--- START ---

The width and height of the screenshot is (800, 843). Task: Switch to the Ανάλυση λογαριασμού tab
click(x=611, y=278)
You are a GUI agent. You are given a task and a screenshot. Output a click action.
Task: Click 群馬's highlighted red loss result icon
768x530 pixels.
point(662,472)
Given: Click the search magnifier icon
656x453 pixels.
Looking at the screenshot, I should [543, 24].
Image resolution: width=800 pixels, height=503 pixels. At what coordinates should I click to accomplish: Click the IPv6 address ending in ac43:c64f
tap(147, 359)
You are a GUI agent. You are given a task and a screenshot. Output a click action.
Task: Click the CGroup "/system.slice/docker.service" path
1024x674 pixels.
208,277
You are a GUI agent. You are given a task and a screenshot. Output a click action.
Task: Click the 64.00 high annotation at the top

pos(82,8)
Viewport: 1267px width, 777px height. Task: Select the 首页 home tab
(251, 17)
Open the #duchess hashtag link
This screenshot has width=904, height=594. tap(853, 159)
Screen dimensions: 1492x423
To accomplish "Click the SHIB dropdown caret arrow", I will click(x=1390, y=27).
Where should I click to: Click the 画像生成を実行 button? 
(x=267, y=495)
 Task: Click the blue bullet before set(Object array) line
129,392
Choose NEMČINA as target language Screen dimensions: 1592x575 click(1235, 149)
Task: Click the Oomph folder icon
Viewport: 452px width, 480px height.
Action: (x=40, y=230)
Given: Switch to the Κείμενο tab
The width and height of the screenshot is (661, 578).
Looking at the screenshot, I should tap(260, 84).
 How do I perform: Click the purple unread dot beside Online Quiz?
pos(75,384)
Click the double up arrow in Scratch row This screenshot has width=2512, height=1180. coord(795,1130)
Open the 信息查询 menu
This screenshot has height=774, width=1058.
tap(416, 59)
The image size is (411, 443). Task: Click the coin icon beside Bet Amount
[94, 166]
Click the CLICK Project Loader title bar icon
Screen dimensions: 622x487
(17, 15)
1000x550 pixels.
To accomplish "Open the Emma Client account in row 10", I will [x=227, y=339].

--- END ---

**Problem to solve**
What this exercise asks for is an exact copy of all the records.

**Completed exercise**
The width and height of the screenshot is (800, 843). Task: Switch to the Ανάλυση λογαριασμού tab
click(x=611, y=278)
You are a GUI agent. You are given a task and a screenshot. Output a click action.
Task: Click 群馬's highlighted red loss result icon
768x530 pixels.
point(662,472)
Given: Click the search magnifier icon
656x453 pixels.
Looking at the screenshot, I should [543, 24].
Image resolution: width=800 pixels, height=503 pixels. At what coordinates should I click to accomplish: Click the IPv6 address ending in ac43:c64f
tap(147, 359)
You are a GUI agent. You are given a task and a screenshot. Output a click action.
Task: Click the CGroup "/system.slice/docker.service" path
1024x674 pixels.
208,277
You are a GUI agent. You are given a task and a screenshot. Output a click action.
Task: Click the 64.00 high annotation at the top

pos(82,8)
Viewport: 1267px width, 777px height. Task: Select the 首页 home tab
(251, 17)
Open the #duchess hashtag link
This screenshot has width=904, height=594. tap(853, 159)
Screen dimensions: 1492x423
To accomplish "Click the SHIB dropdown caret arrow", I will click(x=1390, y=27).
Where should I click to: Click the 画像生成を実行 button? 
(x=267, y=495)
 Task: Click the blue bullet before set(Object array) line
129,392
Choose NEMČINA as target language Screen dimensions: 1592x575 click(1235, 149)
Task: Click the Oomph folder icon
Viewport: 452px width, 480px height.
Action: (x=40, y=230)
Given: Switch to the Κείμενο tab
The width and height of the screenshot is (661, 578).
Looking at the screenshot, I should tap(260, 84).
 How do I perform: Click the purple unread dot beside Online Quiz?
pos(75,384)
Click the double up arrow in Scratch row This screenshot has width=2512, height=1180. coord(795,1130)
Open the 信息查询 menu
This screenshot has height=774, width=1058.
tap(416, 59)
The image size is (411, 443). Task: Click the coin icon beside Bet Amount
[94, 166]
Click the CLICK Project Loader title bar icon
Screen dimensions: 622x487
(17, 15)
1000x550 pixels.
To accomplish "Open the Emma Client account in row 10", I will [x=227, y=339].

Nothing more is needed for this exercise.